同じ過ちは日本もコスタリカ戦で犯したが、同じミスを結果的にスペインも犯した。左SBジョルディ・アルバに代えて19歳のアレハンドロ・バルデを初スタメンに起用した。若返りに積極的なルイス・エンリケ監督だけに、バルセロナでの実績からバルデを起用したのも頷ける。

しかし後半3分、トラップが大きくなったところを伊東純也に突かれ、こぼれ球を拾った堂安律に同点弾を叩き込まれる。さらに3分後、堂安のタテへの突破から逆転ゴールを許すことになった。
以前の堂安は、カットインしてからも相手を完全に抜き去ろうとボールを持ちすぎる傾向が強かった。久保建英と違い、タテに突破する回数が少ないことでカットインを読まれることも多かった。

しかし今シーズンの彼は、タテへ持ち出して右足でクロスを上げることも増え、シュートのタイミングも以前より早くなった。コースさえあれば、相手を抜き去る前に打つなど、すでにフライブルクでも欠かせない戦力になっている。

W杯でのゴールは、その後のサッカー人生を変える。それは稲本潤一鈴木隆行本田圭佑らが証明しているだろう。まだ大会は途中だが、年明けの移籍マーケットで堂安やブンデスリーガ2部の田中碧、さらには快足ドリブラーの三笘薫にどのようなオファーが届くのか楽しみでもある。

ドイツに続きスペインも撃破したことで、日本はグループEを首位で通過した。前半30分過ぎからの日本は、最終ラインを高く保ち、ガビアルバロ・モラタらが下がってボールを受けようとしても、谷口彰悟吉田麻也らがマンマークで食らいついてティキ・タカを封じようとした。

前半終了間際には2人ともイエローカードを受けたが、これくらいしないとティキ・タカは止められない。ドイツが試合の流れを引き寄せるため、スペイン戦の後半開始直後に見せたプレーでもあった。

日本がグループリーグを首位で突破したのは02年日韓大会以来2度目の快挙である。当時の日本は、第3戦のチュニジア戦を大阪で戦った。グループリーグを「2位通過」と想定し、ラウンド16ではグループC1位のブラジルとの対戦が濃厚だが、それもやむを得ないとして決戦の会場を神戸にした。大阪から神戸なら移動のストレスがないからだ。

ところが日本はグループHを首位で通過したため、ラウンド16は仙台でトルコと対戦することになった。FW柳沢敦を体調不良で起用できなかったことも痛かったが、フィリップ・トルシエ監督はノルマのグループリーグ突破を果たしたことでトルコ戦は「ボーナス」と言い、西澤明訓とアレックス(後の三都主アレサンドロ)を初スタメンに起用。しかし“奇策”は実らず0-1で敗退した。

課題:
(a) 対象テキストによると、02年日韓大会のラウンド16で日本はどこでどの国と対戦したか。
(b) 対象テキストの要旨を2文でまとめよ。
収集データの各行は対象テキストとは無関係です。

収集データ:
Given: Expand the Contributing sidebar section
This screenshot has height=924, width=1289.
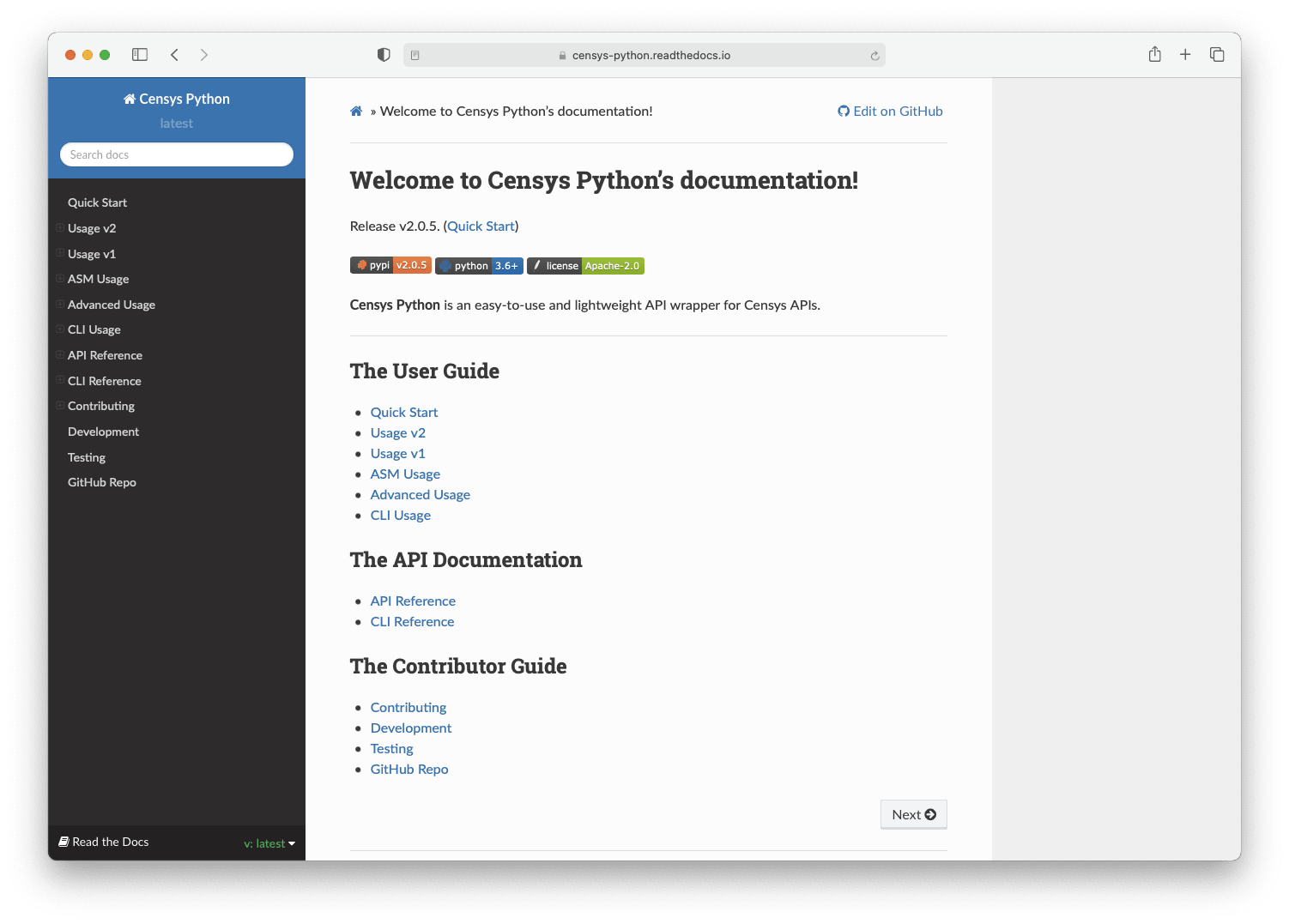Looking at the screenshot, I should pyautogui.click(x=60, y=406).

解答:
(a) 仙台でトルコと対戦した。

(b) 日本は後半に堂安律の同点弾と、堂安のタテへの突破を起点とする逆転ゴールでスペインを破り、グループEを首位で通過した。首位での突破は02年日韓大会以来2度目で、当時はラウンド16で仙台でトルコと対戦し、0-1で敗退した。